21 January 2021 00:00 UTC-30 January 09:00 UTC

Met-11 SCON with isolines
Met-11 SCON with isolines

In mid-January 2021 Category 2 Tropical Cyclone Eloise brought devastation to many countries in south east Africa - the second tropical storm in that month.

Last Updated

23 April 2021

Published on

18 March 2021

By Ivan Smiljanic (CGI), Jochen Kerkmann and Jose Prieto (EUMETSAT)

During southern hemisphere summer season 2020/2021, there were two similar tropical low pressure systems in the short time span, both crossed Madagascar and restrengthened over the Mozambique Channel, hitting Mozambique in the region of Beira. The first was Tropical Storm Chalane, which was weaker in intensity but had interesting track, traversing the entire breadth of the southern African subcontinent.
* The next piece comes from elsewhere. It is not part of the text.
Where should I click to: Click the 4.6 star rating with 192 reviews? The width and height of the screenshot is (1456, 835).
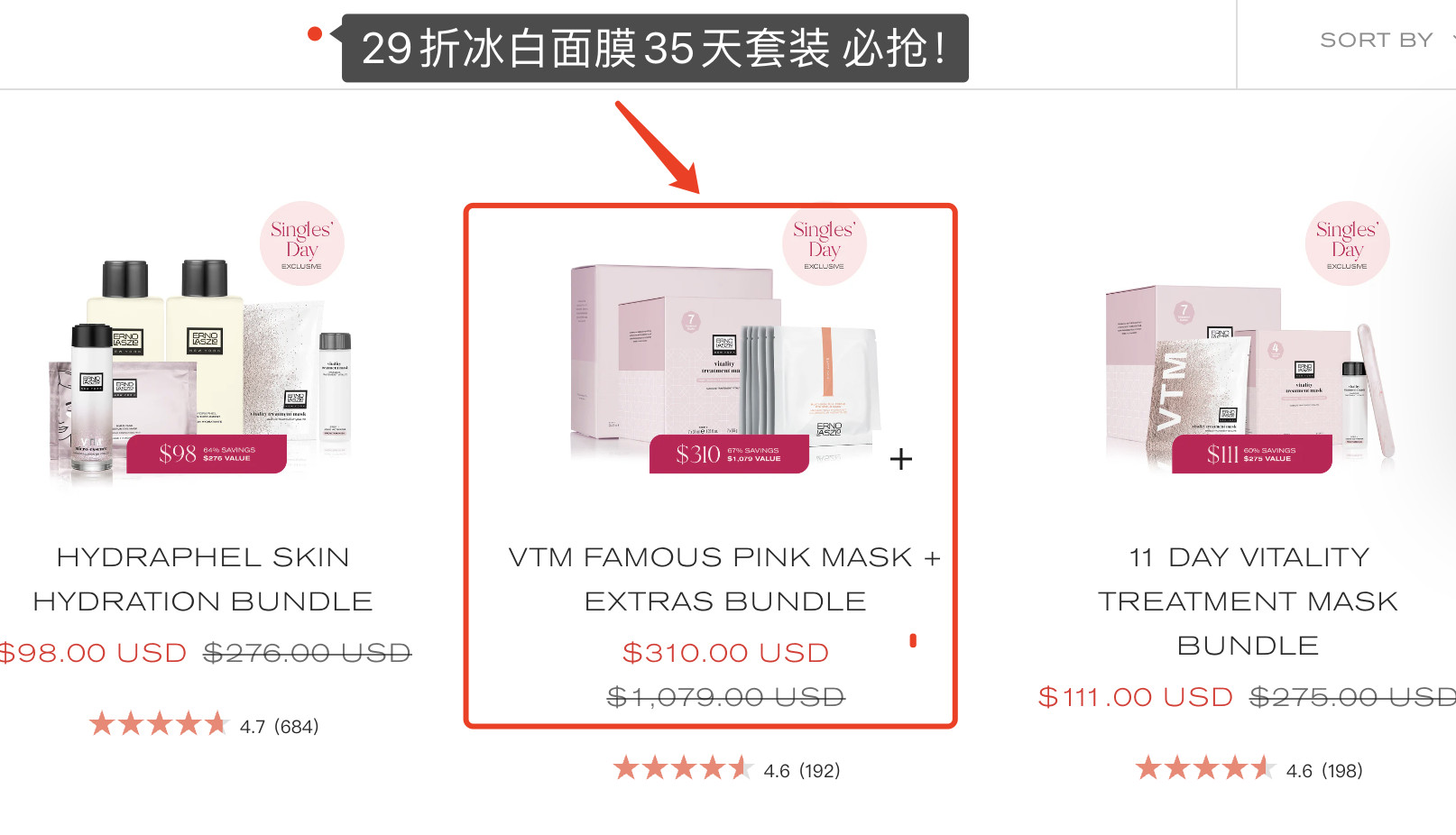tap(727, 769)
The second was Tropical Storm Eloise, which was stronger (Category 2), but moved along a shorter track (Credit: CIMSS). Two consecutive International Charter Calls, and numerous other warnings on severe rainfall, floods and landslides, were raised for affected countries: Madagascar, Mozambique, Zimbabwe, South Africa, Eswatini, even Botswana (Figure 4)

Figures 1-3 show the moments when strong re-intensification of the system took place over very warm waters in the Mozambique Channel, accompanied by clusters of strong convection around a low pressure centre.

Met-11 SCON with isolines
Figure 1: H700 ECMWF model isolines over Meteosat-11 Severe Convection RGB product, pointing out position of cyclone center. 21 January 2021, 09:00 UTC. Credit: EUMeTrain.
Met-11 HRV 21 Jan 2021
Figure 2: Meteosat-11 Natural Colour RGB product over high resolution visible channel (HRV), 21 January 08:00 UTC, showing high-reaching cloud bands around cyclone centre.
Figure 3: Meteosat-11 IR10.8 window channel with H-SAF Rain Rate product (H03B) overlaid, 21 January 00:00-09:00 UTC, 15 minute time step.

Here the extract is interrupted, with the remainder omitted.